Supplied data Block Start
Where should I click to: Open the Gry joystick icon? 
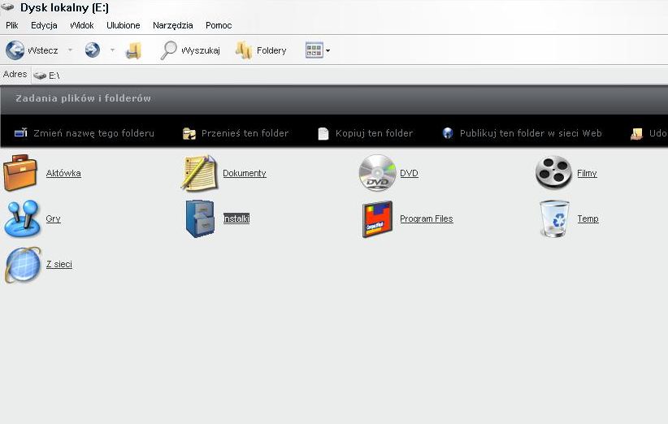pos(22,218)
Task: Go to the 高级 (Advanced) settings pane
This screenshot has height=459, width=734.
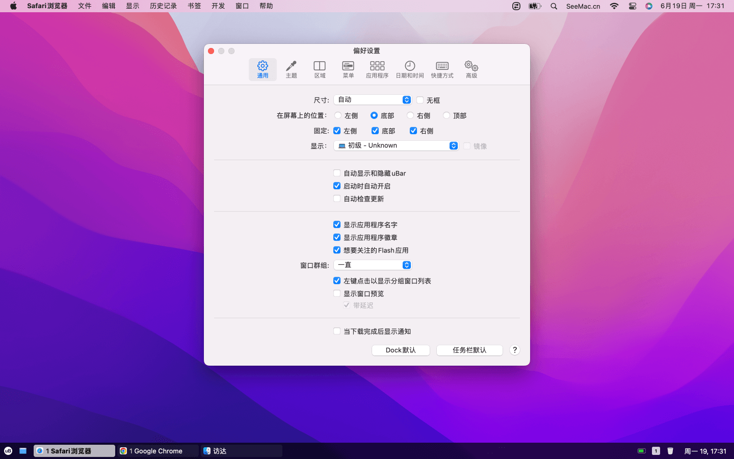Action: [x=471, y=69]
Supplied data Block End
● Exercise prompt: Each line above should be printed again exactly, though the pictures should not be.

● Solution to this task:
Where should I click to: Open the Gry joystick icon? 
pos(22,218)
Task: Go to the 高级 (Advanced) settings pane
This screenshot has height=459, width=734.
Action: [x=471, y=69]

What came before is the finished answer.